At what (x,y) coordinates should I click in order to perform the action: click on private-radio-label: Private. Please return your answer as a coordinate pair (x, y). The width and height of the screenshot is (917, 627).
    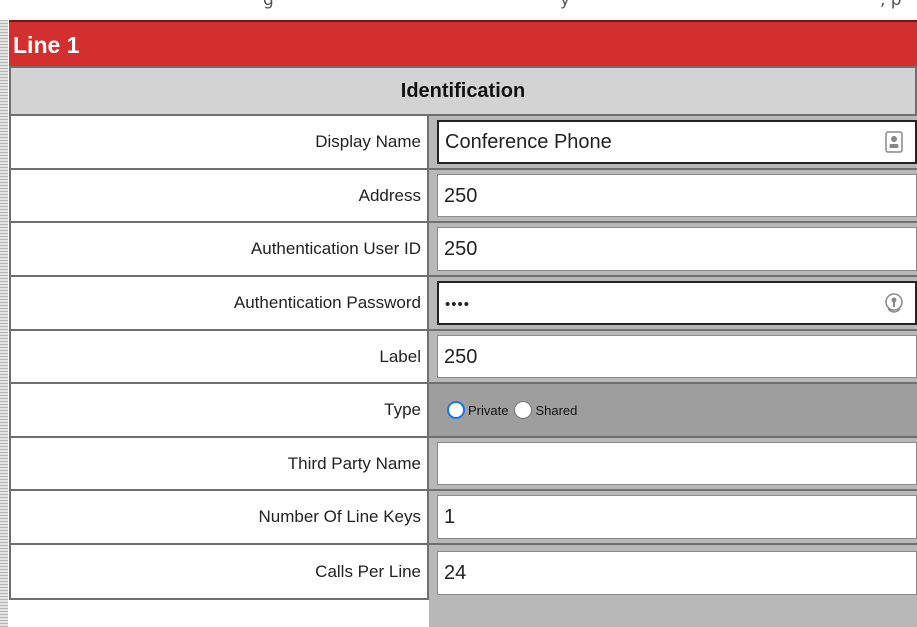
    Looking at the image, I should click on (488, 410).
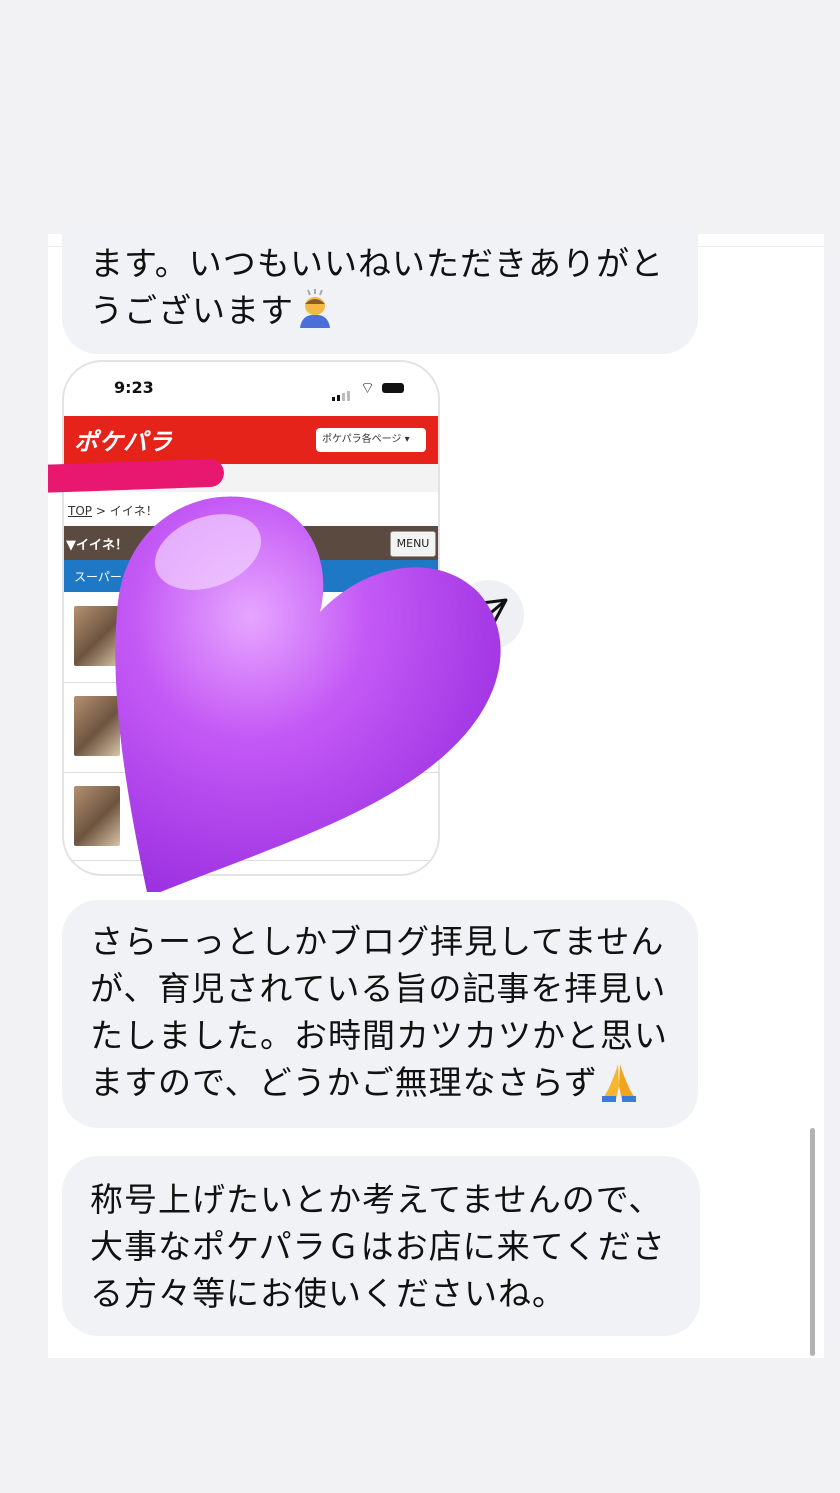  What do you see at coordinates (342, 392) in the screenshot?
I see `signal-icon` at bounding box center [342, 392].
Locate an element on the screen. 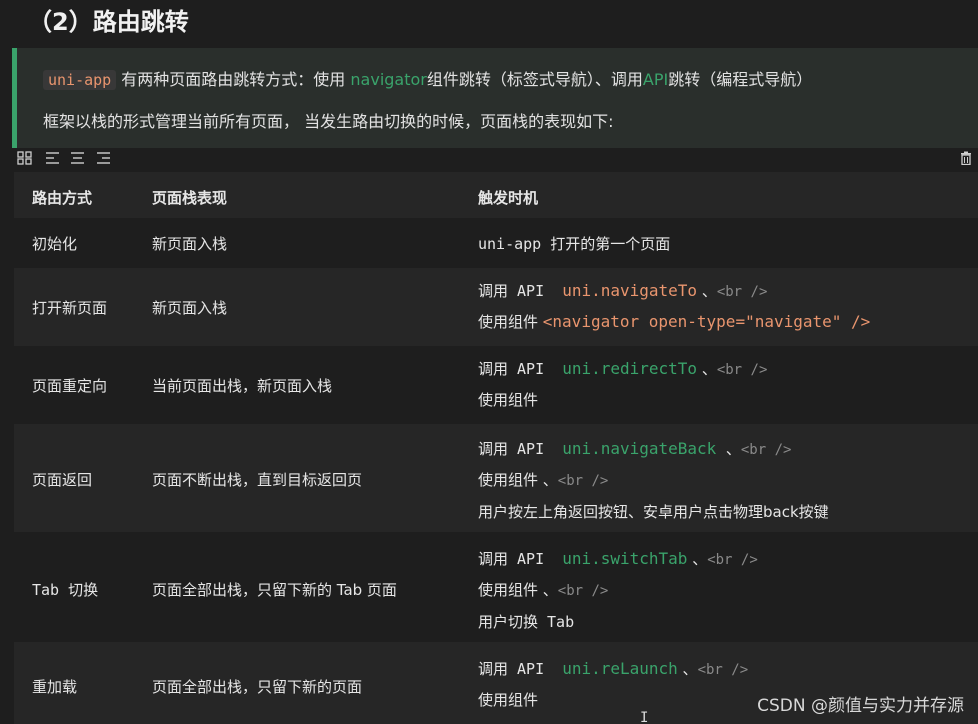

+ + + + +

Copy the records above word for word, leaving out the pictures.

Answer space:
At what (x,y) coordinates should I click in order to perform the action: click on private-radio-label: Private. Please return your answer as a coordinate pair (x, y). The width and height of the screenshot is (917, 627).
    Looking at the image, I should click on (488, 410).
  What do you see at coordinates (342, 392) in the screenshot?
I see `signal-icon` at bounding box center [342, 392].
Locate an element on the screen. 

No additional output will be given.